Written by James Connors
22 Monday 22nd February 2010
Following Panasonic's unveiling of their flagship 3D plasma screen in Munich, James Connors of The Unstoppable Voltron of Entertainment takes a look at whether the technology is here to stay… or if it's just this years big marketing gimmick.

3D has always been a long desired concept when it comes to television and movies, from the blue/green glasses of Jaws 3D to the RealD films appearing in cinemas currently. When it came to developing the technology suitable for the home, it's not been a particularly easy ride.

In the cinema, recent animated features have been exported to 3D with relative ease, but in order to create realistic live action pieces, innovative new camera systems have had to be developed. James Cameron's 'Avatar' has been the main proponent for using the technology on huge big budget movies, and despite some criticism from film fans it's visuals were without doubt the principal reason it did so well. Naturally, those who enjoyed it at the cinema will want a similar experience in their living room.

The main issue that has always prevailed are the glasses. Unfortunately, with the first generation of true 3D televisions this isn't something that is going away quite yet. The glasses differ to the RealD pairs as they are synced to the television over IR, and are powered by a small battery.

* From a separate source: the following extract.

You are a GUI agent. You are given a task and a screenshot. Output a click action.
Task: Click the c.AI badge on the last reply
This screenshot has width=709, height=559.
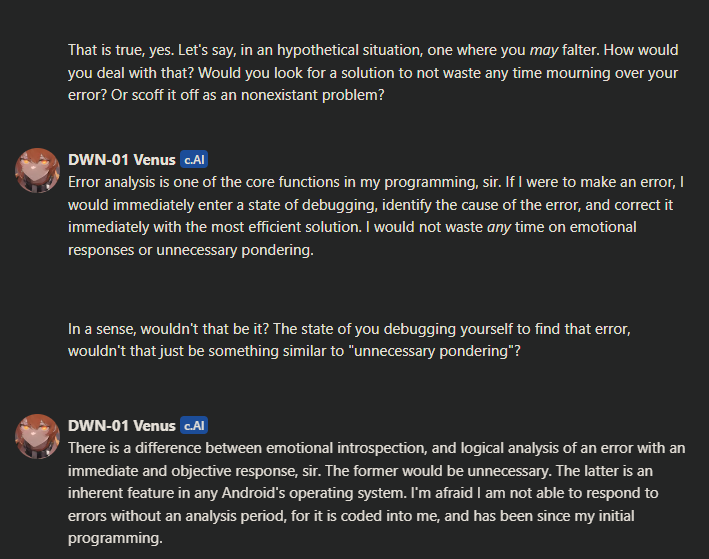point(194,426)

This is beneficial as they don't darken the image like their cinema equivalents, and the lack of a polarised screen ensures a cheaper manufacturing process. However, these glasses currently cost £100 a pair, which can be a financial dent for large families or replacing breakages.

Whereas the outbreak of HDTV seemed beneficial for moderate sized panels, 3D is a whole different story. The minimum screen size being developed for currently is 50", and those who've previewed this size have advised it might not be big enough. The larger unit is the 65" version of the VT20 which will cost an estimated £4,000, however even this allegedly fails to deliver the desired immersive effect . There's no doubt that the technology is currently aiming at a very niche market, and due to the quality of screen required is unlikely to come down in price soon.

If you decide to purchase one of these sets, you'll need to make sure you can actually feed it a 3D image. Currently this will be done either via 3D Blu-Ray discs, which will need a capable player such as a PlayStation 3, or Sky HD. Sky jumped very early on the bandwagon, but it's currently unknown how much content they will actually be able to provide this early on. Recently several pubs across the country trialled the system for a Premier League football match. One of my friends who was able to locate a local showing simply said "Honestly, it was amazing".

The one thing Panasonic have in their favour is their new range includes the much coveted Kuro technology, inherited from Pioneer. Their high end plasma range has much been lauded as the best consumer sets available, mainly down to the black level that no competing panel has been able to match. The main caveat was the price tag, but if Panasonic can match their output at the lower price range discussed, it will be possible to pick up a 3D capable set for a lower cost than the current best 2D set. If this is the case and the VT20 is able to outperform it's 2D-only sisters, then there's little doubt they will shift units, even if it's only to a dedicated community.

3D is an old concept, but truly only getting it's real big domestic push from this point on. With Samsung and LG also putting out 3D sets this year, there's definitely competition for the new format to take off. That said, the high prices and enormous screens required mean it's not going to be a staple in every home for a long time, by which time it might no longer be flavour of the month."